Examples of CORS requests
Example 1 (without auth):
Situation:
We’d like to fetch public (no authentication is necessary) JSON-content using a GET-request. Since we request Content-Type: application/json
this will cause a preflight request before the actual GET-request is issued (find details here about the difference between simple requests and preflight requests).
Request:
const config = { "headers": {"Content-Type": "application/json"} };
fetch(url, config).then(response => response.json());
Header-Setup:
Access-Control-Allow-Origin: '*'
Access-Control-Allow-Headers: 'content-type'
Access-Control-Allow-Methods: 'GET'
Result:
- Since we don’t have to deal with authentication whatsoever we can use the
'*'
-value forAccess-Control-Allow-Origin
(Notice: the fact that it works doesn’t mean that it’s a good idea to allow access for the whole world). - Since we want to use HTTP-GET we have to allow that method using
Access-Control-Allow-Methods: 'GET'
- And finally, since we want the server to return a JSON-representation of the resource we have to allow the
Content-Type
header to be used.
Example 2 (with Cookies):
Situation:
For whatever reason the server of origin B needs its cookies to be included in the request (i.e. session-cookie).
Request:
const config = {
"credentials": "include", // makes sure that cookies will be sent
"headers": {"Content-Type": "application/json"}
};
fetch(url, config).then(response => response.json());
Header-Setup:
Access-Control-Allow-Origin: 'http://localhost:8081'
Access-Control-Allow-Credentials: 'true'
Access-Control-Allow-Headers: 'content-type'
Access-Control-Allow-Methods: 'GET'
Result:
The usage of cookies has a bunch of implications for the setup to work:
- first, the client has to use
include
credentials mode to make sure the browser includes the origin B cookies when issuing the GET-request. - consequently, origin B has to set the CORS-header
Access-Control-Allow-Credentials
totrue
- if that is not set (or set tofalse
), it won’t work. - when using
Access-Control-Allow-Credentials:true
the wildcard'*'
forAccess-Control-Allow-Origin
is not applicable anymore - hence we have to be explicit about who actually is origin A.

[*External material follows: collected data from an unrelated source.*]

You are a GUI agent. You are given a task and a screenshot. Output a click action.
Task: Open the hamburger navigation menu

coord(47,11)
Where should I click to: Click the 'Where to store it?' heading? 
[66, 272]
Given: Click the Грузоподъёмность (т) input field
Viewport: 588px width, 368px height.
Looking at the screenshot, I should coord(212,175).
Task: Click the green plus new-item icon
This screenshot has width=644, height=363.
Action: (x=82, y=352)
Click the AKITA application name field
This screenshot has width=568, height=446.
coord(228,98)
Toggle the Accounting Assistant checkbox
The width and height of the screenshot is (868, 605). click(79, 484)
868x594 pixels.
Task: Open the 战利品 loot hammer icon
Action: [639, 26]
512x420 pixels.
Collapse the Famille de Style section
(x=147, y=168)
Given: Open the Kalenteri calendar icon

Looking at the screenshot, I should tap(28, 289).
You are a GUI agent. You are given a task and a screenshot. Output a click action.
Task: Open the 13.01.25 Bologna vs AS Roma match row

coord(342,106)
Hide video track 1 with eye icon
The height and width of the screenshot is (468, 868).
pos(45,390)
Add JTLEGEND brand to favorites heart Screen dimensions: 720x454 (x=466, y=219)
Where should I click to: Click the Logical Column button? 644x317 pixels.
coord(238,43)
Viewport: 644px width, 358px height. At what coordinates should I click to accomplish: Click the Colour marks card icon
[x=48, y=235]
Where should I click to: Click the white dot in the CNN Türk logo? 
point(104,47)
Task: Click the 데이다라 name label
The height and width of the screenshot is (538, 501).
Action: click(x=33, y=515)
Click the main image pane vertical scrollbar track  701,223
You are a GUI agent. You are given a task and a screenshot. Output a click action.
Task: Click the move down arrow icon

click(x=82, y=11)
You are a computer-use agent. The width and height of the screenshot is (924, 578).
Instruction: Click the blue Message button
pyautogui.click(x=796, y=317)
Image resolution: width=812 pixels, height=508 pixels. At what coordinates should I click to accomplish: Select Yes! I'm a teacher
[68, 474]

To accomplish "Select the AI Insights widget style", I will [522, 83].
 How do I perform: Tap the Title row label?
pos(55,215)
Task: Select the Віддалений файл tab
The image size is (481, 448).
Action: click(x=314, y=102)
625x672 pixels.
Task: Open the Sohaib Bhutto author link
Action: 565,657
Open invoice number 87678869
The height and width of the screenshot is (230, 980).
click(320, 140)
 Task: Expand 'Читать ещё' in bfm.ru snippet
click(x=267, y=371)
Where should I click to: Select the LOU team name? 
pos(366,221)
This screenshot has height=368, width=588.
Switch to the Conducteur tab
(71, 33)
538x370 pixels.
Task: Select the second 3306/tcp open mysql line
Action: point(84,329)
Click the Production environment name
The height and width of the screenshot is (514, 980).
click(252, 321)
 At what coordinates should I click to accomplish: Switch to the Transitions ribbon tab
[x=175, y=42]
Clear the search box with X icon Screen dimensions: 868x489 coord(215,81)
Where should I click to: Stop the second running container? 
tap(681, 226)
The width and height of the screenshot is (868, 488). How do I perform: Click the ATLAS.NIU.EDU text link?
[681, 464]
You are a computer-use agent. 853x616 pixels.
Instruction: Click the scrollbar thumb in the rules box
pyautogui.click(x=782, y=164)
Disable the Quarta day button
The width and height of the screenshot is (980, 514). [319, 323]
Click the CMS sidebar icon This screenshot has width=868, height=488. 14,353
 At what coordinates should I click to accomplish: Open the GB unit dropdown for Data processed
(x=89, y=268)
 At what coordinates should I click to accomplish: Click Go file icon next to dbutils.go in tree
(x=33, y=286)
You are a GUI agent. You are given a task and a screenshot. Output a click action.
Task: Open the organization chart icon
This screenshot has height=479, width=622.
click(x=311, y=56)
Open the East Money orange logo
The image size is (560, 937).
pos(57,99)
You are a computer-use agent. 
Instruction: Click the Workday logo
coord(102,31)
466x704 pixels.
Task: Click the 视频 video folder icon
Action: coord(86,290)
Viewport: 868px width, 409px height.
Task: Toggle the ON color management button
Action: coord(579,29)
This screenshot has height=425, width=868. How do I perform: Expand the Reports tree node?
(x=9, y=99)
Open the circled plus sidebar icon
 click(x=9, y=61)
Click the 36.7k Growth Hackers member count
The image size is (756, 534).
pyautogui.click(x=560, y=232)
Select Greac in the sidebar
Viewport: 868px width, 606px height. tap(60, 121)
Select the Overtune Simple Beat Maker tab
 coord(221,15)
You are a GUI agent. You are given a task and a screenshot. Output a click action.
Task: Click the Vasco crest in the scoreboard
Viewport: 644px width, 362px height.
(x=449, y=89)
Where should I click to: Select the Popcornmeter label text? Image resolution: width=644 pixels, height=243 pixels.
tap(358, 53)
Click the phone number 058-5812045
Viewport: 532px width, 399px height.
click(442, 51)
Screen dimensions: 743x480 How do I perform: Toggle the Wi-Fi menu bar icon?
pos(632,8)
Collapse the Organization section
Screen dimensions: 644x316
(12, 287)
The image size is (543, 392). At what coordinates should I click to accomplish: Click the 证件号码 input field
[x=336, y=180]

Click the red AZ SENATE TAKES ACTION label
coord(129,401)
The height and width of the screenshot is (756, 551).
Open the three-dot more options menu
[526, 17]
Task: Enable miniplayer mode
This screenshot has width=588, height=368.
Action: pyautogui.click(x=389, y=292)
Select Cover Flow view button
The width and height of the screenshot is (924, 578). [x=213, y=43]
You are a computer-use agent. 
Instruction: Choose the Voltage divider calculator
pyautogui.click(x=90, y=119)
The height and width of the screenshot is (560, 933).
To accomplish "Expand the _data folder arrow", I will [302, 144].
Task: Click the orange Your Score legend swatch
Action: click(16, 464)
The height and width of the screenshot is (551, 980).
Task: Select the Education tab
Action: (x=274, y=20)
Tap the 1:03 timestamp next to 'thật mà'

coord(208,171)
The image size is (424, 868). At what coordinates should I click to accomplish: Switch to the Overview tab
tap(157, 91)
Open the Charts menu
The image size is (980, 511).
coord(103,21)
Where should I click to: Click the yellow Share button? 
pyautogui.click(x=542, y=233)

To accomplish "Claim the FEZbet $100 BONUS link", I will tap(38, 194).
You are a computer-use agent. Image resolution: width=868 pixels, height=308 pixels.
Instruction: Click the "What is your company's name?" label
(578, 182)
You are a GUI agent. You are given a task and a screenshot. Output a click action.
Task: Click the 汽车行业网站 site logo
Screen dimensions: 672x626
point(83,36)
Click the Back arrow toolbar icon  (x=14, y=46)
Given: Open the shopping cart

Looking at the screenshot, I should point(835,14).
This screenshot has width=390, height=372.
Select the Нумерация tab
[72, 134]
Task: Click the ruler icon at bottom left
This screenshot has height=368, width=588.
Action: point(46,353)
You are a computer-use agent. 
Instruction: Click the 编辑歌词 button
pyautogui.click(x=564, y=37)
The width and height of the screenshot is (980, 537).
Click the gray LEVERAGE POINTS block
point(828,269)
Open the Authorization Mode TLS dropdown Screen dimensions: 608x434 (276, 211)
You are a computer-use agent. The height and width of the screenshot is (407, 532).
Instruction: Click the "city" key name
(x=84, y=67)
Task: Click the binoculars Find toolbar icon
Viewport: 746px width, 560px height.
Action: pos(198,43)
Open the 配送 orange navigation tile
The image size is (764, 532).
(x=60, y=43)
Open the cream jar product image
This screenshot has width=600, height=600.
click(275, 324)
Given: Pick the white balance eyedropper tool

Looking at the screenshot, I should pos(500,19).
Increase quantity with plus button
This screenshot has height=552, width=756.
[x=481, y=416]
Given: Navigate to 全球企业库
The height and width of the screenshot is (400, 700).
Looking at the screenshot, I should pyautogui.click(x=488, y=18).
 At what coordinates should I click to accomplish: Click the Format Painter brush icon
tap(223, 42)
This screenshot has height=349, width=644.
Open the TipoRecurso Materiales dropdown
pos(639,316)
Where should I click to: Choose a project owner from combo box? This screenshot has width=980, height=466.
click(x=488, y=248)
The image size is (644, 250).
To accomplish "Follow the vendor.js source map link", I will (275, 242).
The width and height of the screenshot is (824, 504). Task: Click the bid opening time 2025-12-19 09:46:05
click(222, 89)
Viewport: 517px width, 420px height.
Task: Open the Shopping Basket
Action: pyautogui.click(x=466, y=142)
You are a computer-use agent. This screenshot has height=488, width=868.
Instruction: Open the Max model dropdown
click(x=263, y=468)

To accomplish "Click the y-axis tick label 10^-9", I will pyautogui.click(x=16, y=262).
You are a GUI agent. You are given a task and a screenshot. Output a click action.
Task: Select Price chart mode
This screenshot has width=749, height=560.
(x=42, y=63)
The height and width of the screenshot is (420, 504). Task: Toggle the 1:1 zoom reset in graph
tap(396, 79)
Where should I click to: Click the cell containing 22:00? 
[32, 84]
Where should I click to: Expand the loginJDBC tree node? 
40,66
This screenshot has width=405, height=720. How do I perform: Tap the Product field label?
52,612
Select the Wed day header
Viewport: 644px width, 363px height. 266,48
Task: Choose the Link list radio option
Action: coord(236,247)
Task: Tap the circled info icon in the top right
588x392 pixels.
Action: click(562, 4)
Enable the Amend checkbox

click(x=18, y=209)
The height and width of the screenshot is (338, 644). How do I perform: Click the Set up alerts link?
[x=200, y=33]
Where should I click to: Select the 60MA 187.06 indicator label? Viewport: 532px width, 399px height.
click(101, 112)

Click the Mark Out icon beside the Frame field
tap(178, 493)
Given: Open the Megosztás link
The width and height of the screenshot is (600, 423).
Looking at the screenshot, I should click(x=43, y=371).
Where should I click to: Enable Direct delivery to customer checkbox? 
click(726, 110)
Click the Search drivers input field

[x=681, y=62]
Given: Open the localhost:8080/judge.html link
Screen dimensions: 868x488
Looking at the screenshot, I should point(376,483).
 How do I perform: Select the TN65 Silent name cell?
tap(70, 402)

Example 3 (with Auth-Tokens):
Situation:
When your authentication setup doesn’t use cookies but auth-headers you strangly don’t have to use the credentials: include
mode (although you can of course).
Request:
const config = {
"headers": {
"Content-Type": "application/json",
"Authorization": "Basic SXQncyBub3Qgd29yayB0aGUgZWZmb3J0IGR1ZGU="
}
};
fetch(url, config).then(response => response.json());
Header-Setup:
Access-Control-Allow-Origin: '*'
Access-Control-Allow-Credentials: 'false'
Access-Control-Allow-Headers: 'content-type, authorization'
Access-Control-Allow-Methods: 'GET'
Result:
This is basically the same setup as in Example 1 except that we explicitly allow the Authorization
header as well.
Notice: In those cases (with or without credentials-mode) make sure that you use a TLS-connection.
Test it out yourself
When you’d like to test this yourself head over to this repository in order to setup a simple 2-server constellation where one origin (http://localhost:8081
) is embedding a resource of the other one (http://localhost:8080
). Using the UI you can tweak the server-headers and the config for the fetch-request.
In the server-logs you can inspect what headers and cookies are transmitted by the CORS-request (and how OPTIONS- a.k.a. preflight- and GET-request differ).